In Q4 2020, the economy surprisingly escaped recession evidenced by the 0.11% y/y rise in GDP.



Explainer: What does GDP actually mean, and how does it affect you?

Yesterday, the International Monetary Fund (IMF) revised its Nigerian growth projection for FY 2021 from 1.5% to 2.5% in its World Economic Outlook.

According to the IMF, the improved optimism stems from the expectation that available vaccines would continue to quell the diverse mutations of the coronavirus, which had surfaced in different strains recently. The IMF also cited the effectiveness of policy supports in the short to medium term.

Recall that the Nigerian economy closed FY 2020 in the negative (-1.8% y/y), having suffered consecutive growth contraction in Q2 and Q3 2020, leading to the economic recession. Worthy of note is that in Q4 2020, the economy surprisingly escaped recession evidenced by the 0.11% y/y rise in Gross Domestic Product (GDP) following the relaxation of the lockdown measures starting in July 2020.

### Data extract

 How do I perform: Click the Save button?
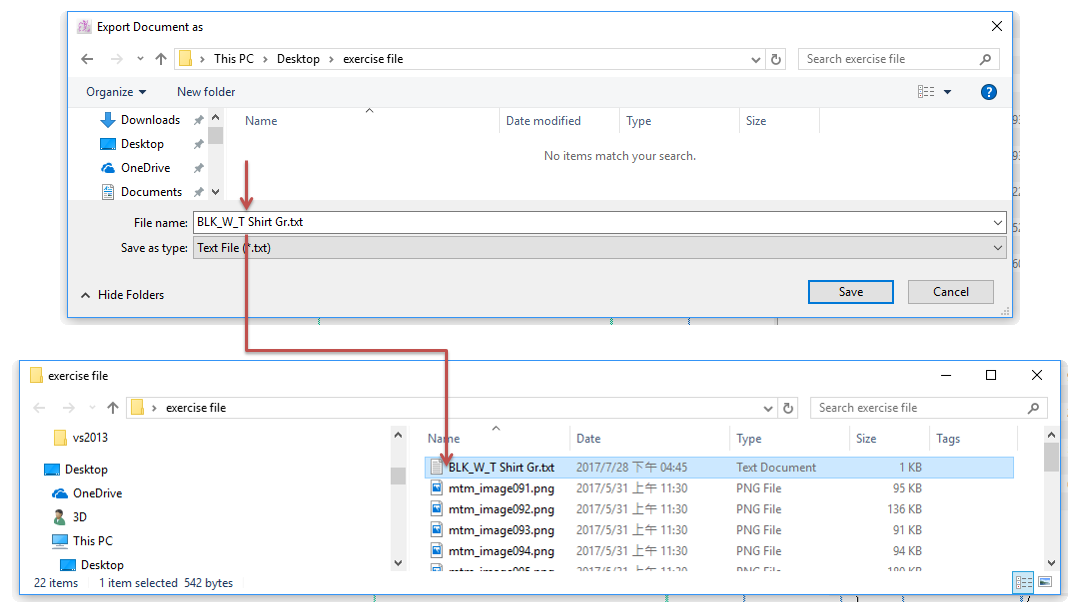pyautogui.click(x=850, y=292)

### About this task
Please copy out the full passage on Nigeria's economy and the IMF growth projection, word for word. You can set the material aside; it isn't needed here.

### Response to the task
In Q4 2020, the economy surprisingly escaped recession evidenced by the 0.11% y/y rise in GDP.



Explainer: What does GDP actually mean, and how does it affect you?

Yesterday, the International Monetary Fund (IMF) revised its Nigerian growth projection for FY 2021 from 1.5% to 2.5% in its World Economic Outlook.

According to the IMF, the improved optimism stems from the expectation that available vaccines would continue to quell the diverse mutations of the coronavirus, which had surfaced in different strains recently. The IMF also cited the effectiveness of policy supports in the short to medium term.

Recall that the Nigerian economy closed FY 2020 in the negative (-1.8% y/y), having suffered consecutive growth contraction in Q2 and Q3 2020, leading to the economic recession. Worthy of note is that in Q4 2020, the economy surprisingly escaped recession evidenced by the 0.11% y/y rise in Gross Domestic Product (GDP) following the relaxation of the lockdown measures starting in July 2020.